INFORMATION PROVIDED
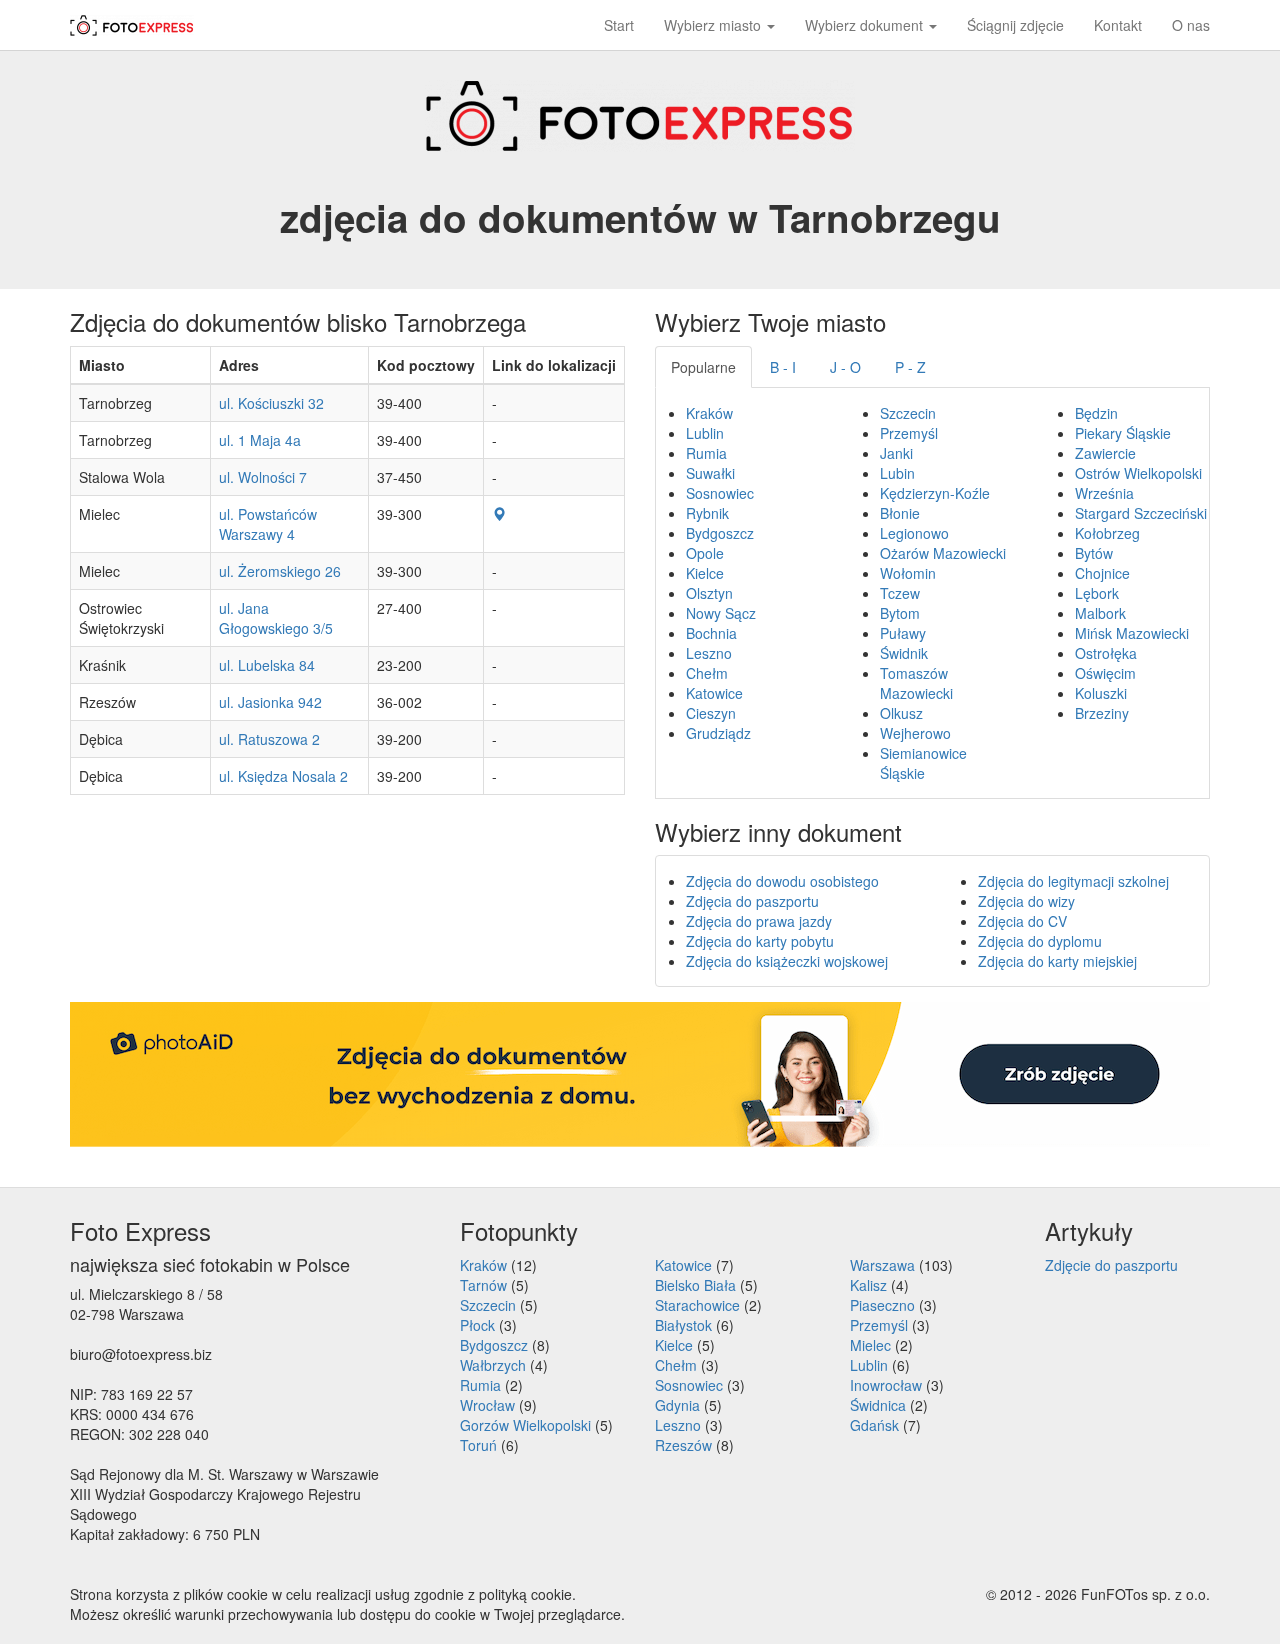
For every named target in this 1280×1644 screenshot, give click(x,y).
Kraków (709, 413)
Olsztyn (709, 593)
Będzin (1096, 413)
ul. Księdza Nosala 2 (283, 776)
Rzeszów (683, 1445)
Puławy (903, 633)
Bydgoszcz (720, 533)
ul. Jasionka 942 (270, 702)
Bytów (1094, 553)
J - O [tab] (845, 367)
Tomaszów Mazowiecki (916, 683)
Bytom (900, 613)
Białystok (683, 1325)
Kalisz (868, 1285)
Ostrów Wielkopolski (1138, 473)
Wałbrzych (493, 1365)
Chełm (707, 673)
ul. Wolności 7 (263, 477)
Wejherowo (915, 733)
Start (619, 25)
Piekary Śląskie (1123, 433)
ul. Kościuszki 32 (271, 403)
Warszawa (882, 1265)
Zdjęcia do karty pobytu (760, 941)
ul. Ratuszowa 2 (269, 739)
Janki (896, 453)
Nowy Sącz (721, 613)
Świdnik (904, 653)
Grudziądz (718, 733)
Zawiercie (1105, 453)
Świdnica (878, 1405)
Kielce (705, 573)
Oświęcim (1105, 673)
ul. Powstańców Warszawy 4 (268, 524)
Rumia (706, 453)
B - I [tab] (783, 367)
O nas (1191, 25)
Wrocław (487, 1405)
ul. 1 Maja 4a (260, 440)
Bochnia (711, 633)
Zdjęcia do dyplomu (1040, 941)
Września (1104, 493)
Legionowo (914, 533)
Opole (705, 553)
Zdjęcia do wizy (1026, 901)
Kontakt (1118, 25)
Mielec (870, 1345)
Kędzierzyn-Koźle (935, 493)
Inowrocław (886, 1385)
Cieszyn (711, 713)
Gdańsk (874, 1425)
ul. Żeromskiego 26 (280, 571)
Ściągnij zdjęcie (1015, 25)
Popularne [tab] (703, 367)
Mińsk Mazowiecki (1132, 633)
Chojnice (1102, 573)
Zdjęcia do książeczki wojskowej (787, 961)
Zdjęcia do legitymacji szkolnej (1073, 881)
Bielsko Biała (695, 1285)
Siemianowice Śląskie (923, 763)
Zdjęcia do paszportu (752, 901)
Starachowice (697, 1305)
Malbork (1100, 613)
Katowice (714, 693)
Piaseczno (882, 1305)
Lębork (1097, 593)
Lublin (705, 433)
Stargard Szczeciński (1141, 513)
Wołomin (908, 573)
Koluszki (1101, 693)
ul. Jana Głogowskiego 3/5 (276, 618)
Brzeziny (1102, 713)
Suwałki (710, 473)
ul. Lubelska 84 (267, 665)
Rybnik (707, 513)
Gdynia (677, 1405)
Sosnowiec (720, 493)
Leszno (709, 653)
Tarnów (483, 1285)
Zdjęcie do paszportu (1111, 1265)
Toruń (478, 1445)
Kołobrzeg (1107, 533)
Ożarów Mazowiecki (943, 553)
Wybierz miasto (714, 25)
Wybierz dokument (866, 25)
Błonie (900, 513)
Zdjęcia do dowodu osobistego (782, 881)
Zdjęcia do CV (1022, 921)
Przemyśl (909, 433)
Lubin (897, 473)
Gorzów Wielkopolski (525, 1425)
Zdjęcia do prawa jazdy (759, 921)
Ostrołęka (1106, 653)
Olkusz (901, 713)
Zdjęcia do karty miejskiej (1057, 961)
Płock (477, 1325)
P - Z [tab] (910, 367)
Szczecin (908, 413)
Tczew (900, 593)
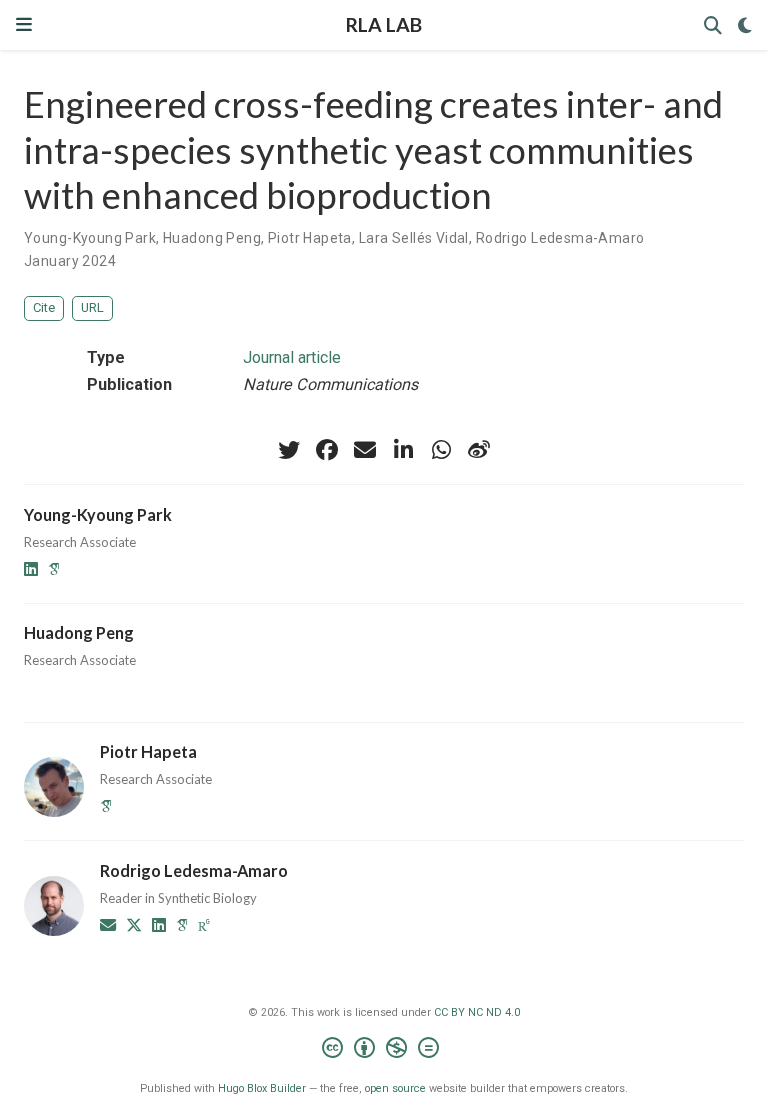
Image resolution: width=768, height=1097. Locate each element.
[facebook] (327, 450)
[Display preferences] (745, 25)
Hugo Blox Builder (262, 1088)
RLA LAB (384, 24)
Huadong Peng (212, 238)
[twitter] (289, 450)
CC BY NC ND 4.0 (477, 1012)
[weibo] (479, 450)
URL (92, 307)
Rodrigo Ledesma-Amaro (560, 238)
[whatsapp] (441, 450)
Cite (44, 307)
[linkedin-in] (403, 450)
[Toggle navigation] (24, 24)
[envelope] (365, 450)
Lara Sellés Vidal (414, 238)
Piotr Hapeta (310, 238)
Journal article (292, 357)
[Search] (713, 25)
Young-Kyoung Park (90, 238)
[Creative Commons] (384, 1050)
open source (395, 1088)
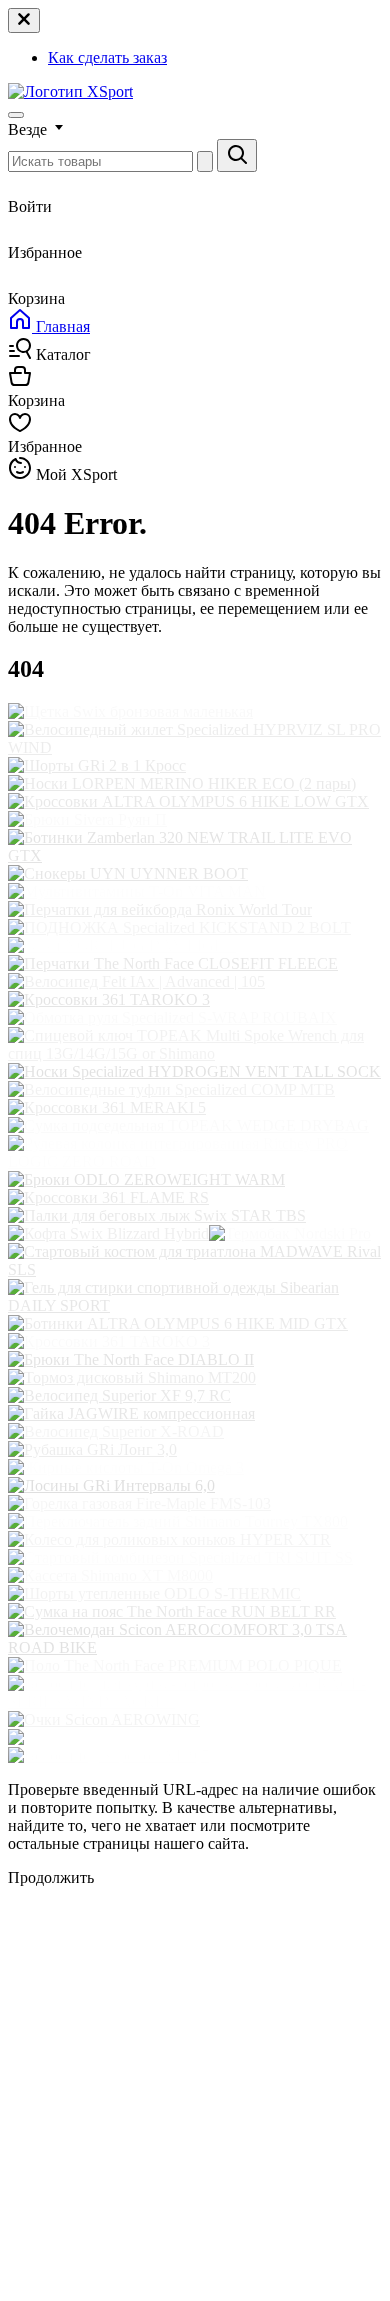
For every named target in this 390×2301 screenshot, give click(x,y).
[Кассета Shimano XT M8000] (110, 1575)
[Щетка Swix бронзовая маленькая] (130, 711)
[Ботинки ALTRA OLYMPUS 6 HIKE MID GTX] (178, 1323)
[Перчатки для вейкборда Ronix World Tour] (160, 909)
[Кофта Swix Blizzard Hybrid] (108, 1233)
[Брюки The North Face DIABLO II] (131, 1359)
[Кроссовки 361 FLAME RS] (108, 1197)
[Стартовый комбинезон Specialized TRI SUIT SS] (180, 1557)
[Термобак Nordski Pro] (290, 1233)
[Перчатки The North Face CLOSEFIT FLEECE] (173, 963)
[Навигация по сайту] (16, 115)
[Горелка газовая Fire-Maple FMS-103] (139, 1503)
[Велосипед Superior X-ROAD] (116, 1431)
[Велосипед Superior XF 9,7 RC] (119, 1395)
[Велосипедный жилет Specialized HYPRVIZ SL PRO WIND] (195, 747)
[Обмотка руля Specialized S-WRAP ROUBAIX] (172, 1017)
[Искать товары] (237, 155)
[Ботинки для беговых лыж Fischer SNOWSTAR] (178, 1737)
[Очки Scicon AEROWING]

WHAT IS BEING ASKED
What is wanted is a word-for-word restatement of the entries, without their images.

WRITTEN RESPONSE
For every named target in this 1280×1644 screenshot, give click(x,y).
Kraków (709, 413)
Olsztyn (709, 593)
Będzin (1096, 413)
ul. Księdza Nosala 2 (283, 776)
Rzeszów (683, 1445)
Puławy (903, 633)
Bydgoszcz (720, 533)
ul. Jasionka 942 (270, 702)
Bytów (1094, 553)
J - O [tab] (845, 367)
Tomaszów Mazowiecki (916, 683)
Bytom (900, 613)
Białystok (683, 1325)
Kalisz (868, 1285)
Ostrów Wielkopolski (1138, 473)
Wałbrzych (493, 1365)
Chełm (707, 673)
ul. Wolności 7 (263, 477)
Wejherowo (915, 733)
Start (619, 25)
Piekary Śląskie (1123, 433)
ul. Kościuszki 32 (271, 403)
Warszawa (882, 1265)
Zdjęcia do karty pobytu (760, 941)
ul. Ratuszowa 2 (269, 739)
Janki (896, 453)
Nowy Sącz (721, 613)
Świdnik (904, 653)
Grudziądz (718, 733)
Zawiercie (1105, 453)
Świdnica (878, 1405)
Kielce (705, 573)
Oświęcim (1105, 673)
ul. Powstańców Warszawy 4 (268, 524)
Rumia (706, 453)
B - I [tab] (783, 367)
O nas (1191, 25)
Wrocław (487, 1405)
ul. 1 Maja 4a (260, 440)
Bochnia (711, 633)
Zdjęcia do dyplomu (1040, 941)
Września (1104, 493)
Legionowo (914, 533)
Opole (705, 553)
Zdjęcia do wizy (1026, 901)
Kontakt (1118, 25)
Mielec (870, 1345)
Kędzierzyn-Koźle (935, 493)
Inowrocław (886, 1385)
Cieszyn (711, 713)
Gdańsk (874, 1425)
ul. Żeromskiego 26 (280, 571)
Ściągnij zdjęcie (1015, 25)
Popularne [tab] (703, 367)
Mińsk Mazowiecki (1132, 633)
Chojnice (1102, 573)
Zdjęcia do książeczki wojskowej (787, 961)
Zdjęcia do legitymacji szkolnej (1073, 881)
Bielsko Biała (695, 1285)
Siemianowice Śląskie (923, 763)
Zdjęcia do paszportu (752, 901)
Starachowice (697, 1305)
Malbork (1100, 613)
Katowice (714, 693)
Piaseczno (882, 1305)
Lębork (1097, 593)
Lublin (705, 433)
Stargard Szczeciński (1141, 513)
Wołomin (908, 573)
Koluszki (1101, 693)
ul. Jana Głogowskiego 3/5 (276, 618)
Brzeziny (1102, 713)
Suwałki (710, 473)
ul. Lubelska 84 (267, 665)
Rybnik (707, 513)
Gdynia (677, 1405)
Sosnowiec (720, 493)
Leszno (709, 653)
Tarnów (483, 1285)
Zdjęcie do paszportu (1111, 1265)
Toruń (478, 1445)
Kołobrzeg (1107, 533)
Ożarów Mazowiecki (943, 553)
Wybierz miasto (714, 25)
Wybierz dokument (866, 25)
Błonie (900, 513)
Zdjęcia do dowodu osobistego (782, 881)
Zdjęcia do CV (1022, 921)
Przemyśl (909, 433)
Lubin (897, 473)
Gorzów Wielkopolski (525, 1425)
Zdjęcia do prawa jazdy (759, 921)
Ostrołęka (1106, 653)
Olkusz (901, 713)
Zdjęcia do karty miejskiej (1057, 961)
Płock (477, 1325)
P - Z [tab] (910, 367)
Szczecin (908, 413)
Tczew (900, 593)
Image resolution: width=768, height=1097. Locate each element.
[facebook] (327, 450)
[Display preferences] (745, 25)
Hugo Blox Builder (262, 1088)
RLA LAB (384, 24)
Huadong Peng (212, 238)
[twitter] (289, 450)
CC BY NC ND 4.0 (477, 1012)
[weibo] (479, 450)
URL (92, 307)
Rodrigo Ledesma-Amaro (560, 238)
[whatsapp] (441, 450)
Cite (44, 307)
[linkedin-in] (403, 450)
[Toggle navigation] (24, 24)
[envelope] (365, 450)
Lara Sellés Vidal (414, 238)
Piotr Hapeta (310, 238)
Journal article (292, 357)
[Search] (713, 25)
Young-Kyoung Park (90, 238)
[Creative Commons] (384, 1050)
open source (395, 1088)
For every named target in this 390×2301 screenshot, give click(x,y).
[Кассета Shimano XT M8000] (110, 1575)
[Щетка Swix бронзовая маленькая] (130, 711)
[Ботинки ALTRA OLYMPUS 6 HIKE MID GTX] (178, 1323)
[Перчатки для вейкборда Ronix World Tour] (160, 909)
[Кофта Swix Blizzard Hybrid] (108, 1233)
[Брюки The North Face DIABLO II] (131, 1359)
[Кроссовки 361 FLAME RS] (108, 1197)
[Стартовый комбинезон Specialized TRI SUIT SS] (180, 1557)
[Термобак Nordski Pro] (290, 1233)
[Перчатки The North Face CLOSEFIT FLEECE] (173, 963)
[Навигация по сайту] (16, 115)
[Горелка газовая Fire-Maple FMS-103] (139, 1503)
[Велосипед Superior X-ROAD] (116, 1431)
[Велосипед Superior XF 9,7 RC] (119, 1395)
[Велосипедный жилет Specialized HYPRVIZ SL PRO WIND] (195, 747)
[Обмотка руля Specialized S-WRAP ROUBAIX] (172, 1017)
[Искать товары] (237, 155)
[Ботинки для беговых лыж Fischer SNOWSTAR] (178, 1737)
[Очки Scicon AEROWING]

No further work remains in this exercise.